Nicht heute, sondern ursprünglich: Du hast erwähnt, dass es aus dem achtzehnten
Jahrhundert stammt?«
    »Es war einer von mehreren Wohnsitzen der Marchesi Costaldi.«
    »Ja. Die Adligen haben die oberen Stockwerke bewohnt, während hier
unten Läden, Lager und Stallungen untergebracht waren.« Marcus berührte die
Narbe an seiner linken Schläfe. Er wusste nicht genau, woher dieses Wissen stammte – wie auch? Viele Informationen waren ihm für immer entfallen. Andere kehrten
plötzlich zurück, wobei sie stets die unangenehme Frage nach ihrem Ursprung
aufwarfen. In seinem Kopf waren Dinge gespeichert, auf die er leider keinen
Zugriff mehr hatte. Doch manchmal tauchten sie wieder auf und riefen ihm diesen
nebulösen Ort in Erinnerung, aber auch die Erkenntnis, dass er ihn niemals
wiederfinden würde.
    »Du hast recht«, sagte Clemente. »Das Gebäude ist lange Zeit
unverändert geblieben. Erst vor etwa zehn Jahren ist es in den Besitz der
Universität übergegangen, und die hat es dann in ein Studentenwohnheim
umgewandelt.«
    Marcus kniete sich hin. Das Parkett war aus massivem, unbearbeitetem
Holz, die Fugen waren schmal. Nein, hier nicht!, dachte er. Ohne sich
entmutigen zu lassen, ging er zum Bad hinüber, gefolgt von Clemente.

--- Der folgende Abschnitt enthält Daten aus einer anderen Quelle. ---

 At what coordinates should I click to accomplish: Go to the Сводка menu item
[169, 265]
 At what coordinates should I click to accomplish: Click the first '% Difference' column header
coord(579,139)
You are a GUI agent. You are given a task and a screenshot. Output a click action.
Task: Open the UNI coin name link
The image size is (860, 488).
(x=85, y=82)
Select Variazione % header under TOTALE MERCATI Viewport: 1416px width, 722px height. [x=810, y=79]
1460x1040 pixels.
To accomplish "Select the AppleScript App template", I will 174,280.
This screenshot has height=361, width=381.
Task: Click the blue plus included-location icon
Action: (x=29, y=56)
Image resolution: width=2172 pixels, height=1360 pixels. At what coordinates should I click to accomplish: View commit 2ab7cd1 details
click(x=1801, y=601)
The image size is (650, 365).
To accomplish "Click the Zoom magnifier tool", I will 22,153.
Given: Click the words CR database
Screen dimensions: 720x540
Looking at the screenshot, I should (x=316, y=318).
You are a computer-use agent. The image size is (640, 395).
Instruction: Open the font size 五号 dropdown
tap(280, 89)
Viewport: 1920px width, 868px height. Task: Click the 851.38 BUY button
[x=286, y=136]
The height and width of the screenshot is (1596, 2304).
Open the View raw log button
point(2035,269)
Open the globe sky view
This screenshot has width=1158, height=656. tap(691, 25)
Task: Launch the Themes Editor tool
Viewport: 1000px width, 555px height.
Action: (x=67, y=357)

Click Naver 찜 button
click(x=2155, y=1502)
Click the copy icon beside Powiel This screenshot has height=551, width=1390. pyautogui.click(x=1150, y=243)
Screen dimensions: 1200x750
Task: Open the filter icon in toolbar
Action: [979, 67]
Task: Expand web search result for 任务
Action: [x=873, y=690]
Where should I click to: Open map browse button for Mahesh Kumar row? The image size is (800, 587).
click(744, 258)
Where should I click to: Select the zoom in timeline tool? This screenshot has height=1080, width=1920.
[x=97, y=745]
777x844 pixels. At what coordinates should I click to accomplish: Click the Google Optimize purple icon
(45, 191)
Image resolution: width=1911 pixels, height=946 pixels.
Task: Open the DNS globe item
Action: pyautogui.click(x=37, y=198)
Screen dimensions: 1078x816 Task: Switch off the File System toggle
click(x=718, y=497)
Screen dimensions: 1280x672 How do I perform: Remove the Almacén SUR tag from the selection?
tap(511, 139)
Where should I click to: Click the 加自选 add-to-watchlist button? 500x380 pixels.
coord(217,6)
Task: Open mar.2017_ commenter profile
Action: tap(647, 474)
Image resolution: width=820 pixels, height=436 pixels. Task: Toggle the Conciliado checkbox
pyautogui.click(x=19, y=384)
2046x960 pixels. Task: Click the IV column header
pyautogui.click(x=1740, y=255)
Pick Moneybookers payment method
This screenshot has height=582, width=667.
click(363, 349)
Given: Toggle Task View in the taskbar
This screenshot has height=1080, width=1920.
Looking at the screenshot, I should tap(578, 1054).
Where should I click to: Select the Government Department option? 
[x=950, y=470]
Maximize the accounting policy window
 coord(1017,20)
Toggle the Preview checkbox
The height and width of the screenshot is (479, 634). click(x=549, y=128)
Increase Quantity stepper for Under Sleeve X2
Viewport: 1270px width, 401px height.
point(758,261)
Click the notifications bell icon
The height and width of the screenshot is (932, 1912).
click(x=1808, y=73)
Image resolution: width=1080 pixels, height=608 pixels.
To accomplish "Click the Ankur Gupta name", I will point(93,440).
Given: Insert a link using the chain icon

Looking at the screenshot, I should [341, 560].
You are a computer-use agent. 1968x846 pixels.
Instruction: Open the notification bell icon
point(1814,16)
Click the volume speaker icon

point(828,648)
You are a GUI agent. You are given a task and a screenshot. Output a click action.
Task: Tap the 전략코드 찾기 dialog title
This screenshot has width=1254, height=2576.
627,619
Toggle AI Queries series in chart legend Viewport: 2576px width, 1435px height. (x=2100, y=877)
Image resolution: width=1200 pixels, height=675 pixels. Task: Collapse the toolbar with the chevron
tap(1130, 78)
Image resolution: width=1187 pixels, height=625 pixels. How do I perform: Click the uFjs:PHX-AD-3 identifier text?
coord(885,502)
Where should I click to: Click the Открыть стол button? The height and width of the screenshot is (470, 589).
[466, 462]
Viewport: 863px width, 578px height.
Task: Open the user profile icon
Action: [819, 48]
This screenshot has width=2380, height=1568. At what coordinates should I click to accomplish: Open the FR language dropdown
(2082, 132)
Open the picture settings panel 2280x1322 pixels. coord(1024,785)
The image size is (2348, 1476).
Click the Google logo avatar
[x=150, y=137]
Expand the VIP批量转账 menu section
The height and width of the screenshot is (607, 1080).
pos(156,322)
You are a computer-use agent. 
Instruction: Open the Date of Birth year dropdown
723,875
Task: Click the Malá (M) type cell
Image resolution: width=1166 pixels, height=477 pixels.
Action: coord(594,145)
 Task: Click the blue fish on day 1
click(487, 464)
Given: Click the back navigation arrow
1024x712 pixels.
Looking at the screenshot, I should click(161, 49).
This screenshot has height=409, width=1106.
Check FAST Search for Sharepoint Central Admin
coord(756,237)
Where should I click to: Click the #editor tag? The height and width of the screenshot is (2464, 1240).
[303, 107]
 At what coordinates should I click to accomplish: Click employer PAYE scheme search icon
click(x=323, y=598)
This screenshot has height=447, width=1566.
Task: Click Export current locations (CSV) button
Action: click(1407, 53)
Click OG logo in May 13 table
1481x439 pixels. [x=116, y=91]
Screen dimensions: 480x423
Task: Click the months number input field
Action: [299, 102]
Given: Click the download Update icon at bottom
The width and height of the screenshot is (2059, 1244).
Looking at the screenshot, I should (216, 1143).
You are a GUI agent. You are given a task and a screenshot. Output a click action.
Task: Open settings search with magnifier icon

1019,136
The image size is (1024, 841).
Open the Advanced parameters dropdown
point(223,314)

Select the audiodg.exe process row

    Er nahm einen der Eimer aus dem Besenschrank, stellte ihn unter die
Dusche und füllte ihn zur Hälfte mit Wasser. Dann trat er einen Schritt zurück.
Clemente stand hinter ihm und verstand nach wie vor gar nichts.
    Marcus neigte den Eimer, sodass sich das Wasser auf den Fliesenboden
ergoss. Zu ihren Füßen bildete sich eine Pfütze. Sie starrten abwartend darauf.
    Nach einigen Sekunden verschwand das Wasser.
    Wie bei dem Zaubertrick, bei dem die Assistentin aus einer
verschlossenen Kiste verschwindet. Nur dass es diesmal eine Erklärung gab.
    Das Wasser war in den Untergrund gesickert.
    Zwischen zwei Fliesen bildeten sich Luftbläschen, die irgendwann ein
exaktes Quadrat ergaben. Jede Seite maß etwa einen Meter.
    Marcus ging auf die Knie und fuhr mit den Fingern über die Fliesen.
Er tastete nach einem Spalt und glaubte, auf etwas gestoßen zu sein. Er stand
auf und sah sich suchend um. Von einer der Arbeitsflächen nahm er eine Schere.
Damit ließ sich das Fliesenviereck anheben. Eine Falltür!
    »Warte, ich helfe dir!«, sagte Clemente.
    Sie klappten die Tür auf und entdeckten eine alte Steintreppe, die
mehrere Meter tief in den Keller führte.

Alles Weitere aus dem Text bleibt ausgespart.